1 cup all purpose flour (sifted)
0.5 cup '00' flour (sifted)
1 cup granulated sugar
1/2 cup extra virgin olive oil (don't skimp on quality oil)
4 large eggs
1 Tbsp baking powder
2 Tbsp lemon zest (increase for stronger lemon taste)
2 Tbsp rosemary- minced
1/8 cup fresh lemon juice
1/2 tsp salt
Preheat oven = 350 degrees F
In a medium bowl, sift together flour, baking powder, and salt
In a large bowl, beat the eggs with electric mixer about 1 minute. Gradually add in sugar, continue to beat. Add in olive oil, lemon juice, lemon zest, and rosemary.
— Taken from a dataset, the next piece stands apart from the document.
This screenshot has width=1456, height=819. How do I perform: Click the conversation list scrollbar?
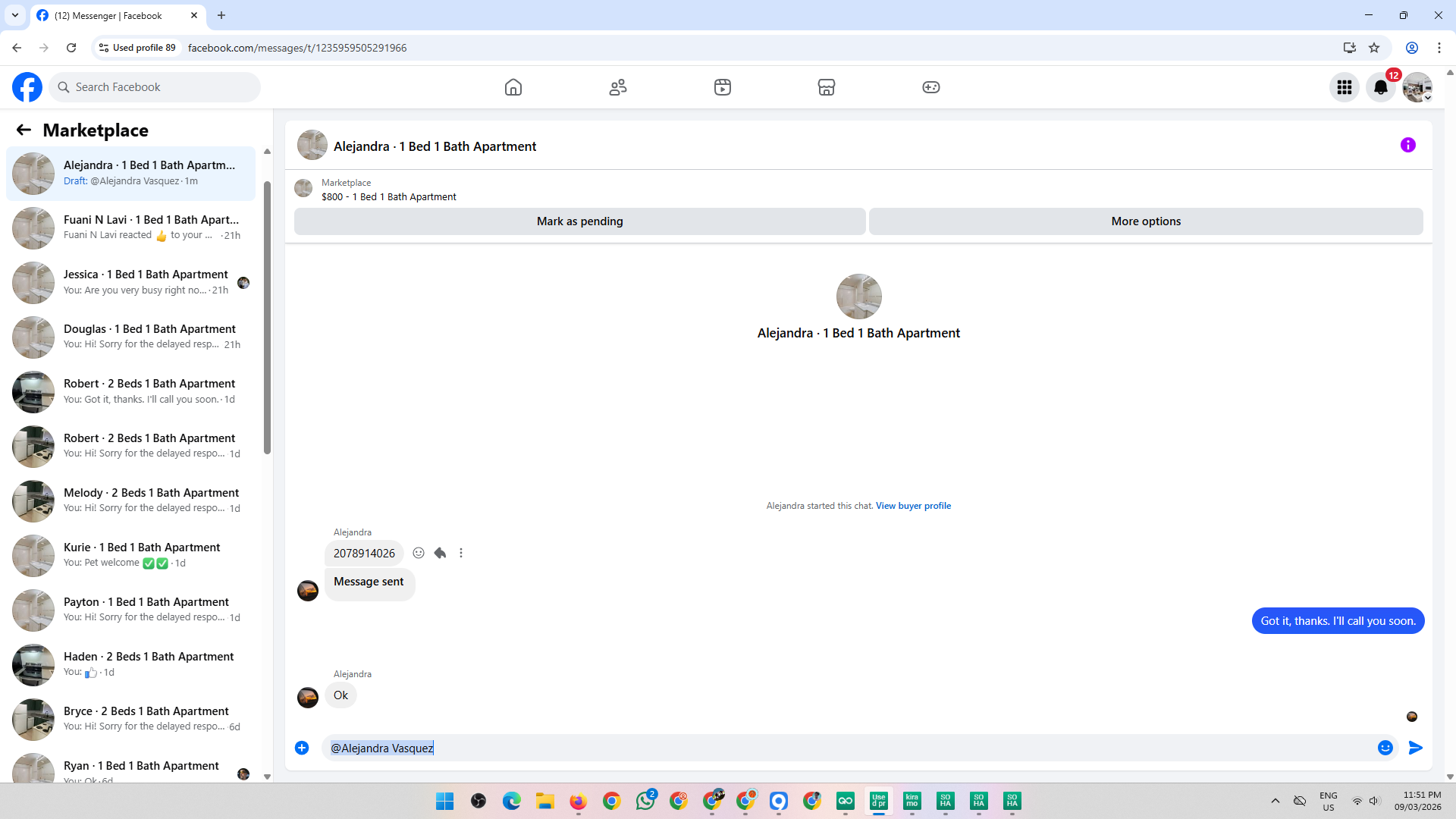click(x=267, y=318)
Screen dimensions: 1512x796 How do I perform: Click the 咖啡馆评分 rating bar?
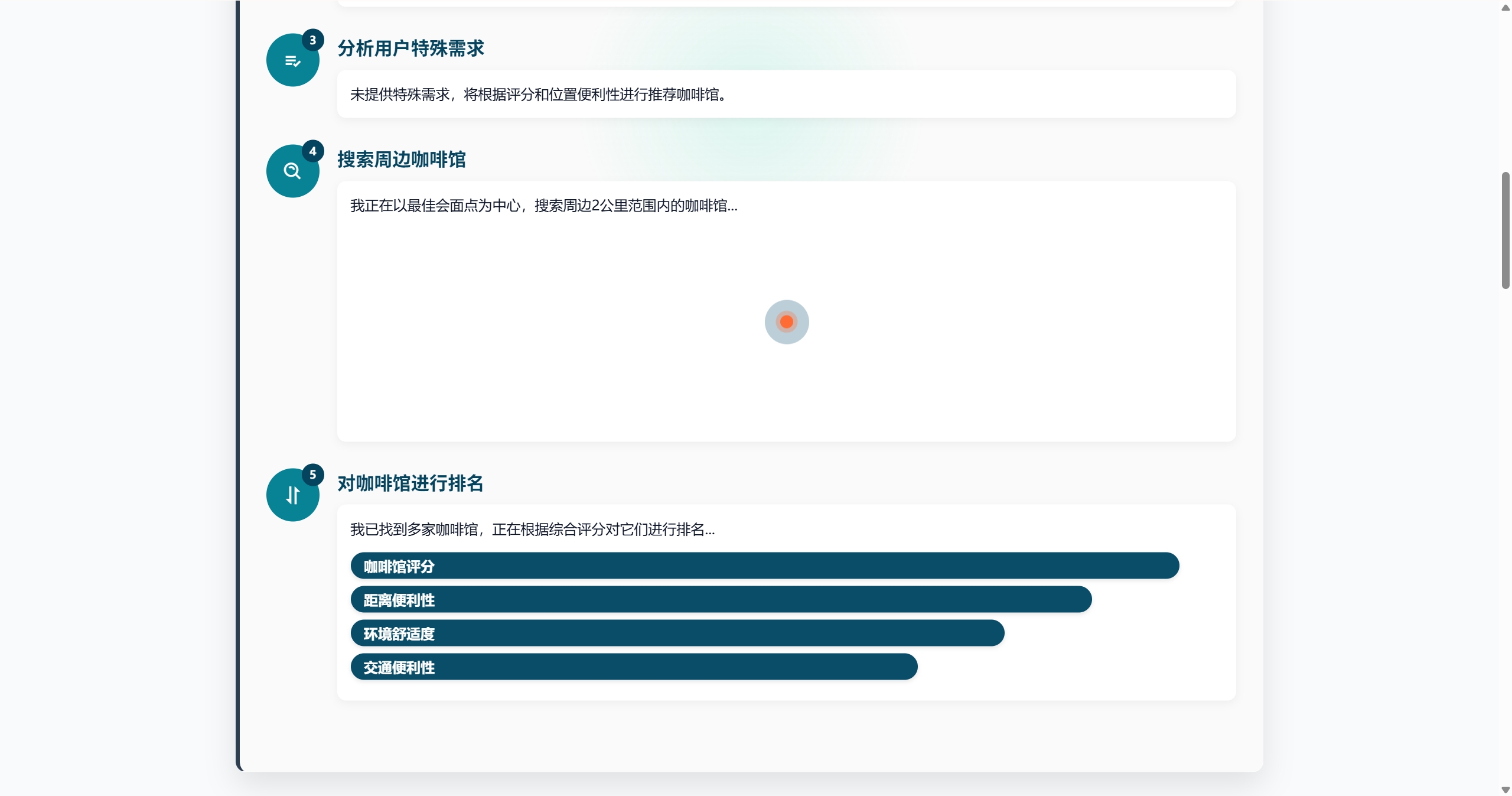coord(764,566)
Add dry ingredients to egg/sugar/oil mixture, about 1/3 at a time. Do not over mix.
Prep cake pan (butter and line with parchment).
Pour batter into cake pan. Bake 30-40 minutes until toothpick comes out clean.
After baking, allow cake to cool.
Drizzle cake with lemon glaze. Glaze is made with powdered sugar (1/4 cup) and lemon juice (2-3 Tbsp). Garnish with candied lemon peel and rosemary sprigs.